* **Your goal**: Your answer must be an exact retyping of the line containing "Task: Choose the 3 Point UCS tool" and every line after it through the end of the records below, with no pictures and nothing else.

* **Information shown**:
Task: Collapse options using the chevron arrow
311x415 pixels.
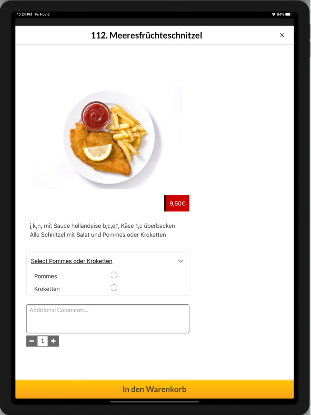Action: coord(180,261)
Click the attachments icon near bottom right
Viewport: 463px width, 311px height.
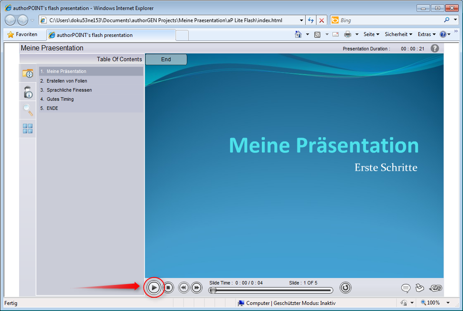[420, 288]
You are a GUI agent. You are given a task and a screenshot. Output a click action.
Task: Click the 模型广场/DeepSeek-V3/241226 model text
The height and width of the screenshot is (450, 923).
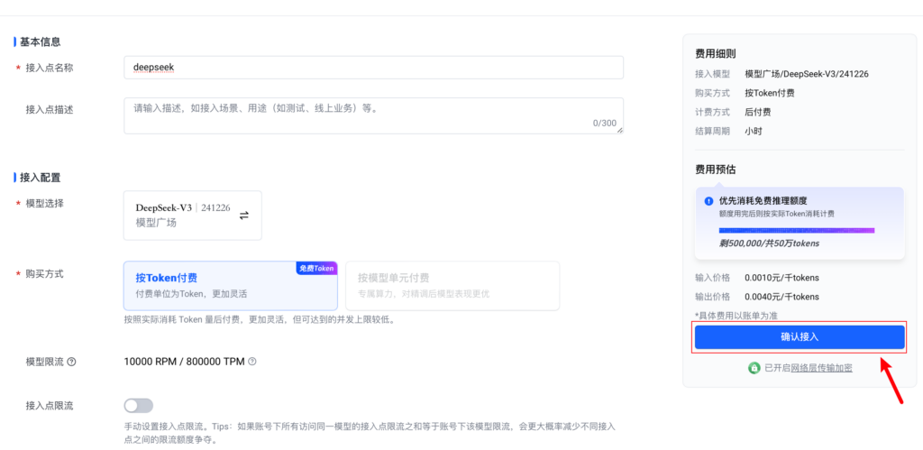[807, 74]
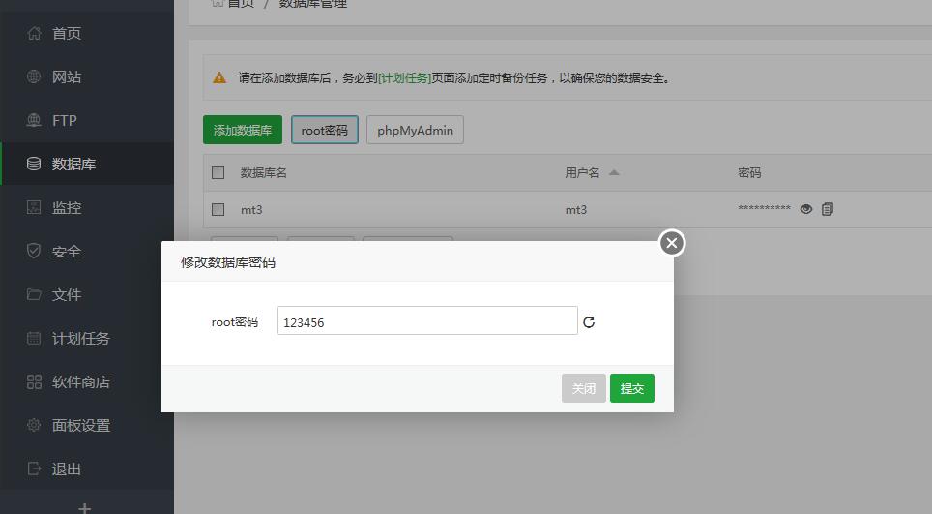932x514 pixels.
Task: Click the gray 关闭 button
Action: (584, 388)

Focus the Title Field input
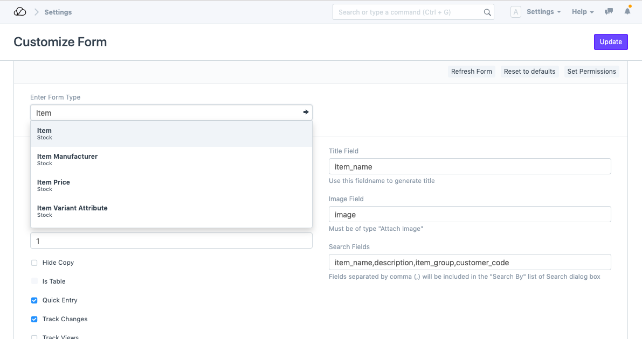(470, 166)
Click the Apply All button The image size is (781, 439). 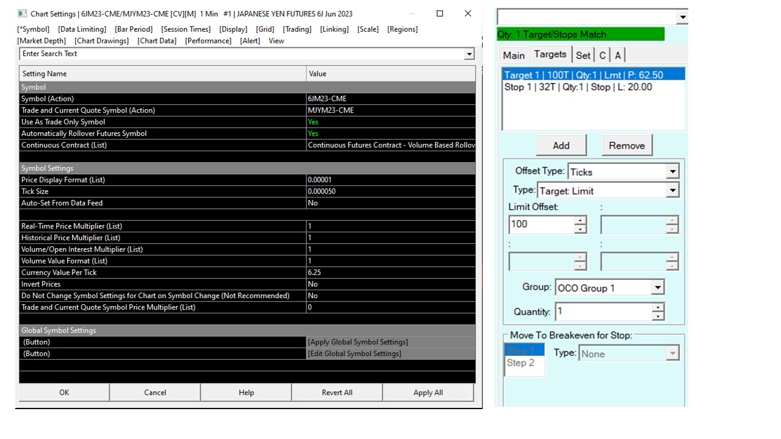tap(428, 393)
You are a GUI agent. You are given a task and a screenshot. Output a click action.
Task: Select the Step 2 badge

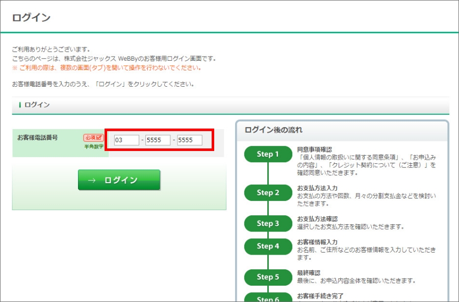pyautogui.click(x=268, y=192)
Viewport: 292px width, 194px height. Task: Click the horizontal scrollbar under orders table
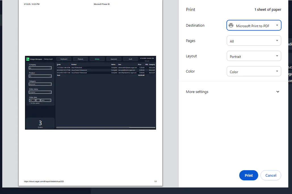click(93, 127)
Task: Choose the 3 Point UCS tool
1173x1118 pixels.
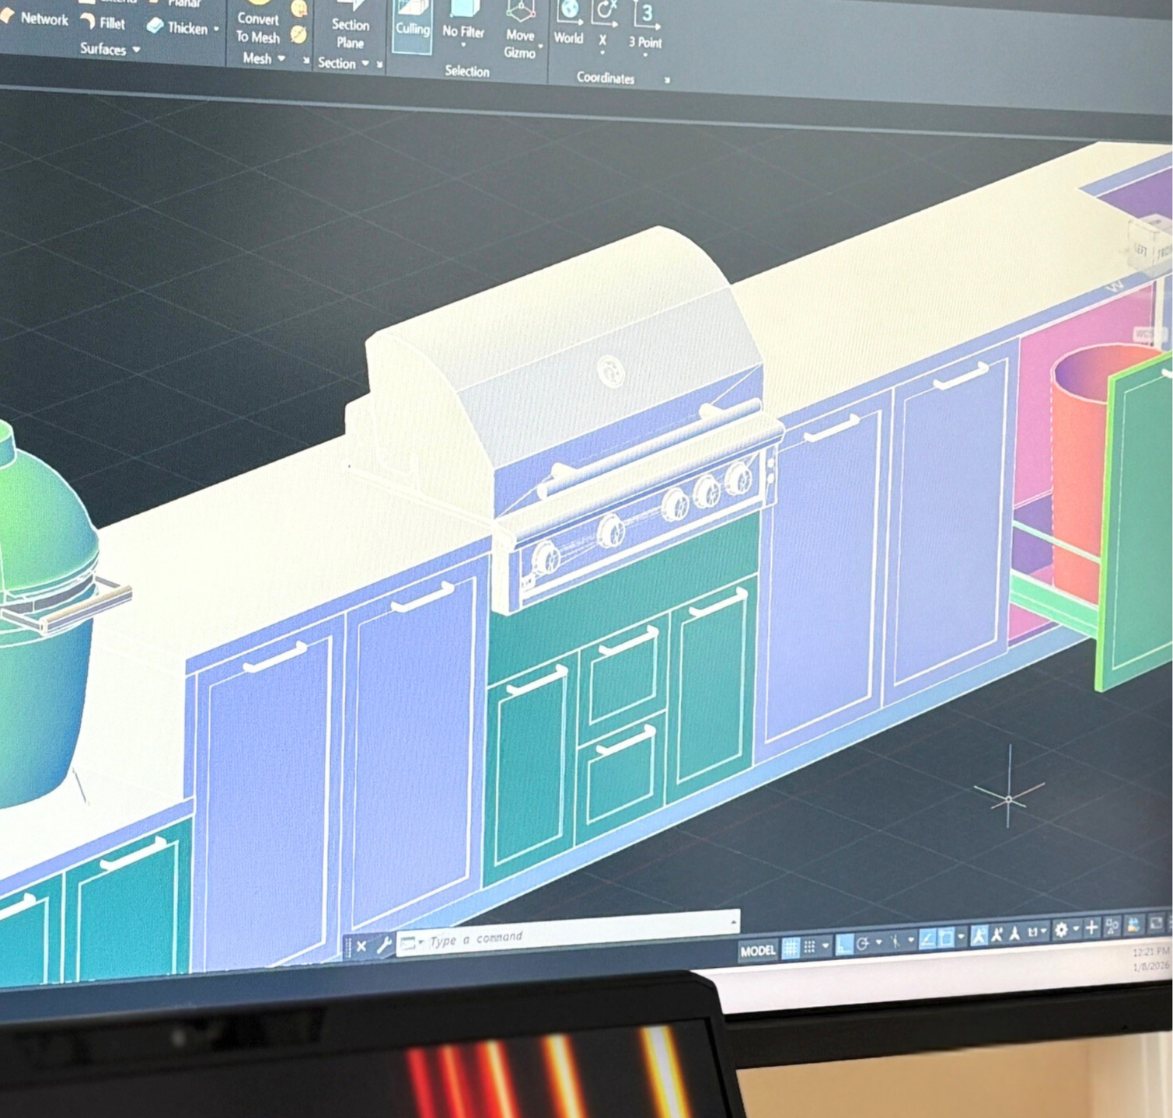Action: [645, 27]
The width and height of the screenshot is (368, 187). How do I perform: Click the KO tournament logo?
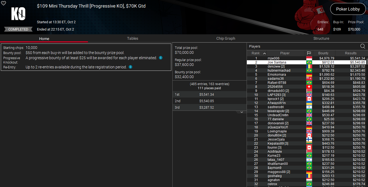pyautogui.click(x=18, y=14)
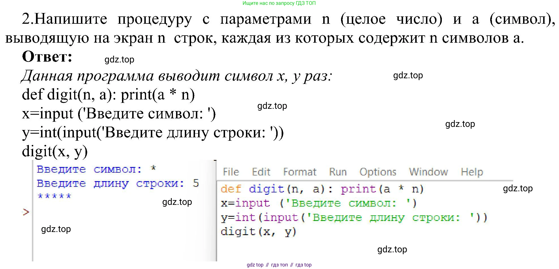Open the Options menu
559x269 pixels.
pyautogui.click(x=378, y=172)
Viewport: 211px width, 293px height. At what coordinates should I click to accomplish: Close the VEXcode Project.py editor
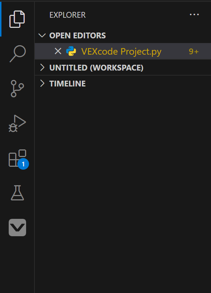click(x=58, y=51)
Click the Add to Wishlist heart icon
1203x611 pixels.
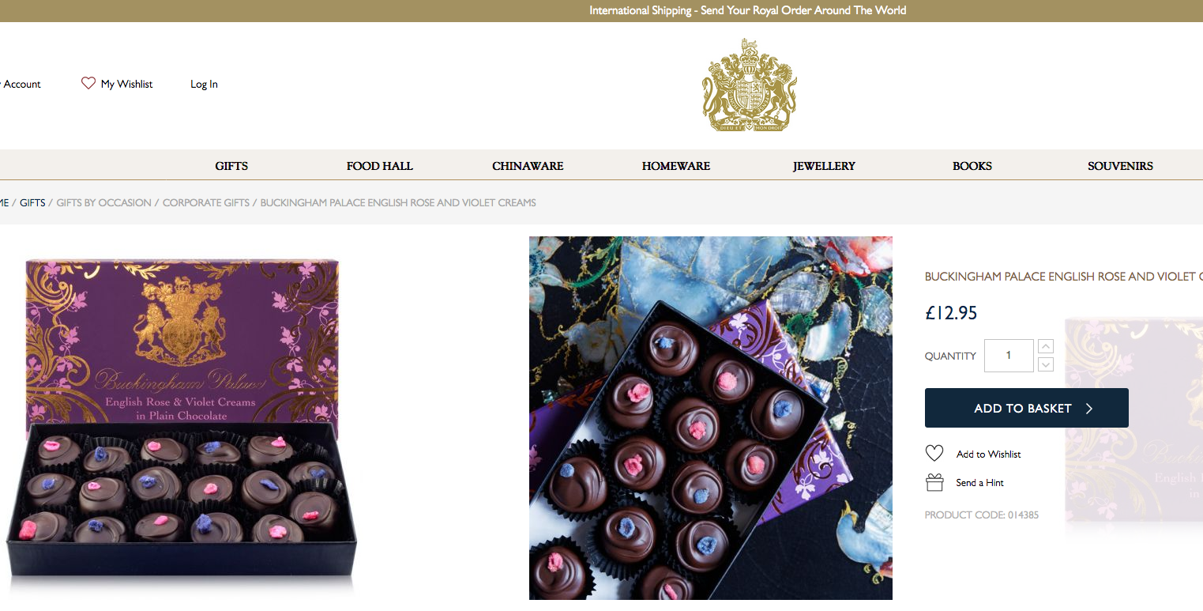[x=934, y=453]
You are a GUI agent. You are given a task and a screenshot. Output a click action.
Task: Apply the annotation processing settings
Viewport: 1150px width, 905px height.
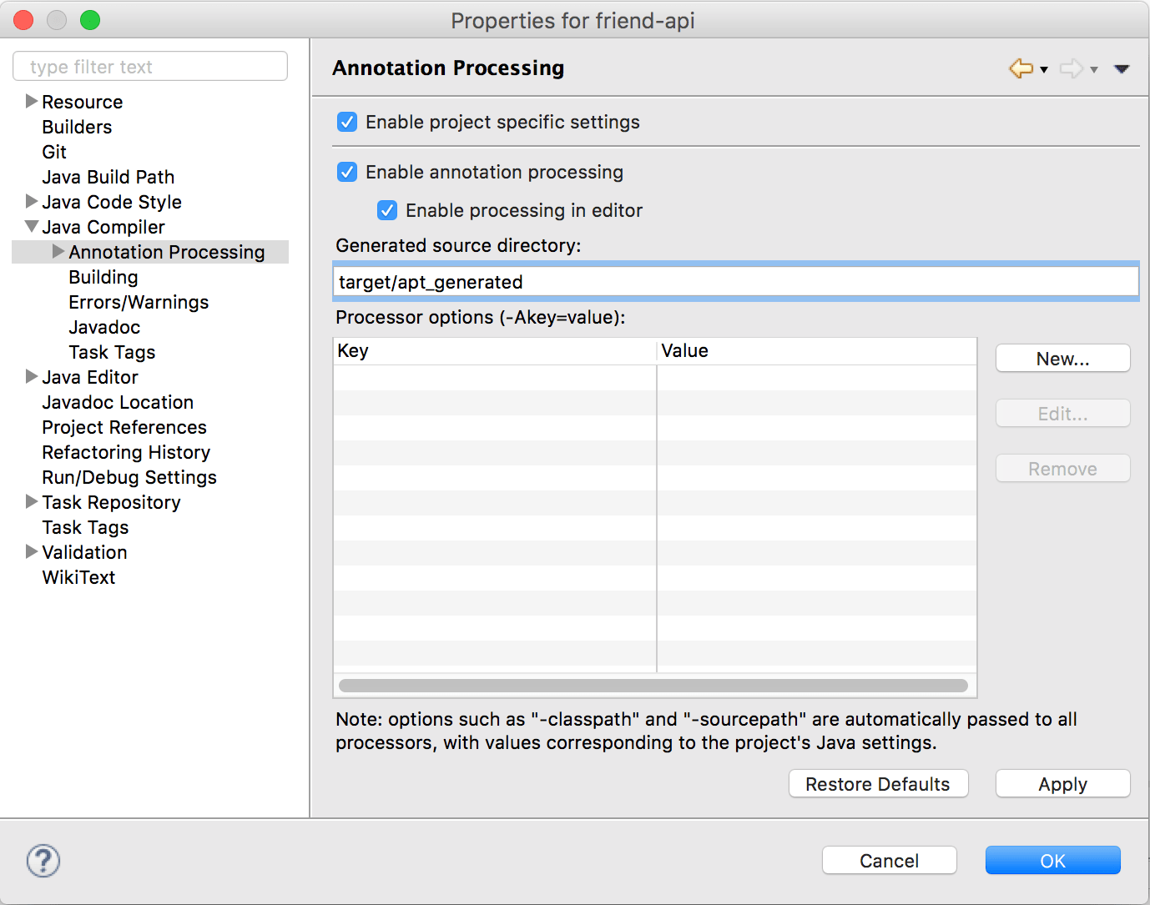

* **Exercise answer**:
Task: Choose the 3 Point UCS tool
1173x1118 pixels.
Action: [645, 27]
The width and height of the screenshot is (368, 187). How do I perform: Click the KO tournament logo?
pyautogui.click(x=18, y=14)
Open the Options menu
559x269 pixels.
pyautogui.click(x=378, y=172)
Viewport: 211px width, 293px height. At what coordinates should I click to accomplish: Close the VEXcode Project.py editor
click(x=58, y=51)
Click the Add to Wishlist heart icon
1203x611 pixels.
[x=934, y=453]
You are a GUI agent. You are given a task and a screenshot. Output a click action.
Task: Apply the annotation processing settings
Viewport: 1150px width, 905px height.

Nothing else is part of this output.